Sulla stampa anglosassone è partito il walzer di articoli sul rischio contagio dell'Italia. Mentre questa mattina il direttore generale di Ftich, Ed Parker, ha gettato acqua sul fuoco dichiarando che «è improbabile che l'Italia chieda gli aiuti all'Ue» perché è in una situazione migliore rispetto alla Spagna, «ha un deficit molto basso, così come un deficit delle partite correnti e non ha problemi di banche».

Eppure, i titoli del credito italiani anche oggi procedono contrastati dopo il tonfo di ieri. Perché?

Il problema al momento risiede nella scarsa chiarezza sulle modalità del salvataggio delle banche spagnole. Si attingerà dal Fondo salva-Stati o dall'Esm (il nuovo meccanismo di stabilità permanente che dovrebbe partire a luglio dopo le ratifiche dei singoli Paesi)?

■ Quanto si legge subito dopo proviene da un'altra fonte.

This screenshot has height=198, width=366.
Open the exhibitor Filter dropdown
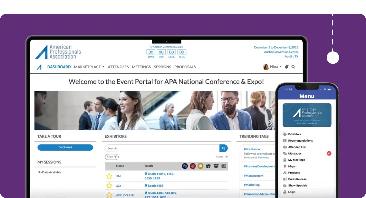[x=111, y=157]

La differenza, non specificata dalle autorità europee in una fase in cui i mercati (al netto delle componenti speculative) chiedono certezze, non è di poco conto.

Perché tutti i possessori di bond emessi dal fondo salva-Stati (Efsf) hanno lo stesso diritto di rimborso. Non esistono "senior" e "junior". I creditori sono tutti sullo stesso piano. In caso di default, totale o parziale, dello Stato destinatario degli aiuti la ristrutturazione del debito colpisce tutti in maniera uguale come è avvenuto con l'haircut del bond della Grecia. Mentre, una volta attivato il meccanismo permanente di stabilità i creditori non sono sullo stesso piano. Perché il Fondo Esm ha la statuto giuridico di creditore privilegiato. Quindi, soltanto dopo che è stato ripagato gli altri creditori possono aspirare a un rimborso dei crediti. Da ciò si deduce che nel caso il piano salva-banche spagnolo sia finanziato attraverso questo meccanismo, potrebbe esserci un chiaro disincentivo ad acquistare titoli spagnoli in quanto sarebbero rimborsati solo dopo i titoli "senior".

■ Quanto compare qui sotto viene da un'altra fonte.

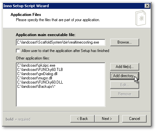Click the main executable file path field
Viewport: 156px width, 131px height.
pyautogui.click(x=61, y=42)
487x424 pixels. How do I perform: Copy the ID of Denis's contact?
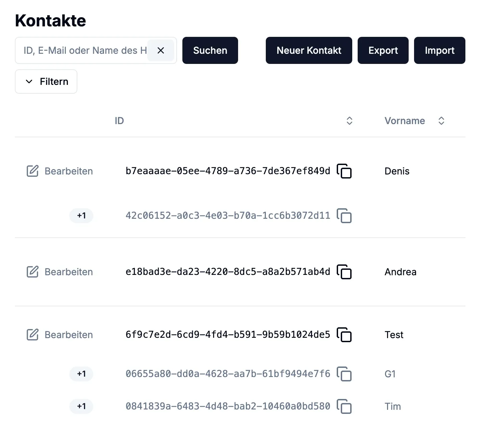click(345, 171)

A questo punto veniamo all'Italia che ha una quota del 19,18% del Fondo salva-Stati e una del 17,3% nel nascituro fondo Esm. Percentuali che indicano che, in ogni caso, la sua partecipazione al salvataggio spagnolo non sarebbe irrilevante.

Ma ancora una volta le cose cambiano sensibilmente se si sceglie il Fondo salva-Stati o l'Ems. Perché nel primo caso il salvataggio fa lievitare il debito pubblico dei Paesi, nel secondo no perché i contributi all'Esm sono equiparati alle quote nel capitale dell'Fmi e quindi non vanno a pesare sull'indebitamento del Paese socio.

Se si decide di salvare le banche spagnole con il Fondo salva-Stati (opzione non gradita alla Germania) il debito pubblico dei Paesi è destinato a crescere, compreso quello italiano. Questo avrebbe un forte impatto sui bilanci delle banche italiane, molto esposti in BoT, BTp, CTz, ecc. Per l'esattezza esposte per 294 miliardi (a fine 2011 erano 209 miliardi) lievitati dopo che la Bce ha prestato 1.000 miliardi a condizioni agevolate alle banche europee nelle operazioni Ltro di dicembre e febbraio. Se il debito pubblico aumenta e si deteriora - a causa della crescente difficoltà nel ripagare gli interessi - il valore dei titoli di Stato italiani si deprezza e i bilanci bancari si svalutano. E qui, nell'attesa di avere nuovi lumi dalle autorità europee, si chiude il cerchio.